Kut Klose is an American R&B trio that formed in Atlanta, Georgia. The three female singers that made up the group were Athena Cage, Lavonn Battle and Tabitha Duncan. They were originally discovered by singer Keith Sweat, who also served as one of the producers on their debut album Surrender (1995). The trio is best known for their hit single "I Like" and features on "Get Up on It" and "Twisted" by Keith Sweat.

==Career==
In 1995, Kut Klose released its debut album, Surrender.
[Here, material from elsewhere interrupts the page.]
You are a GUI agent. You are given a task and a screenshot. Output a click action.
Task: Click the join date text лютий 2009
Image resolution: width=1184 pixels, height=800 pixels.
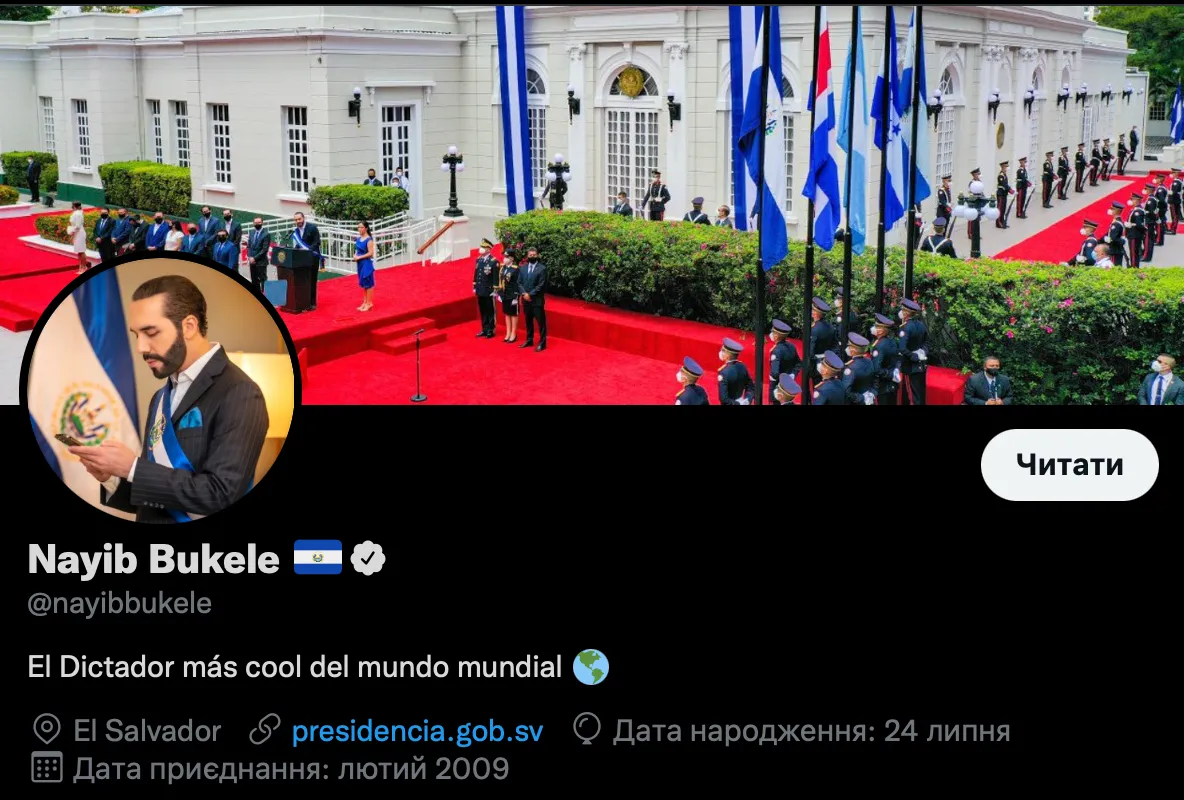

Despite releasing three singles, "Surrender," "Lovely Thang," and "I Like", the only one to make a significant impact was "I Like", which peaked at No. 6 on the US Hot R&B/Hip-Hop Songs chart and No. 34 on the Billboard Billboard Hot 100. The album peaked at No. 12 on the Billboard Top R&B/Hip-Hop Albums chart.

The women collaborated with Keith Sweat on his 1996 single "Twisted", and Cage was featured on his 1996 single "Nobody". In 2007, the group performed with Sweat for his Sweat Hotel Live project.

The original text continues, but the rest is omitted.